(Instructions to follow) Every line of the entries below from the one containing "This screenshot has height=516, width=485." to the one containing "You are a computer-use", both ends included, must be written out exactly. No other line belongs in the answer.

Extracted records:

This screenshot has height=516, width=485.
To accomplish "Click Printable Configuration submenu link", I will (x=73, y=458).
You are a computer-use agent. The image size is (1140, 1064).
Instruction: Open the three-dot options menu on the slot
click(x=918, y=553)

--

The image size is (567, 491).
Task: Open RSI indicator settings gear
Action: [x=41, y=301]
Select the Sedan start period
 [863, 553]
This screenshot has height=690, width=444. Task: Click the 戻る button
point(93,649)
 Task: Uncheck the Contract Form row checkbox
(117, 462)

(Your solution)
This screenshot has height=516, width=485.
To accomplish "Click Printable Configuration submenu link", I will (x=73, y=458).
You are a computer-use agent. The image size is (1140, 1064).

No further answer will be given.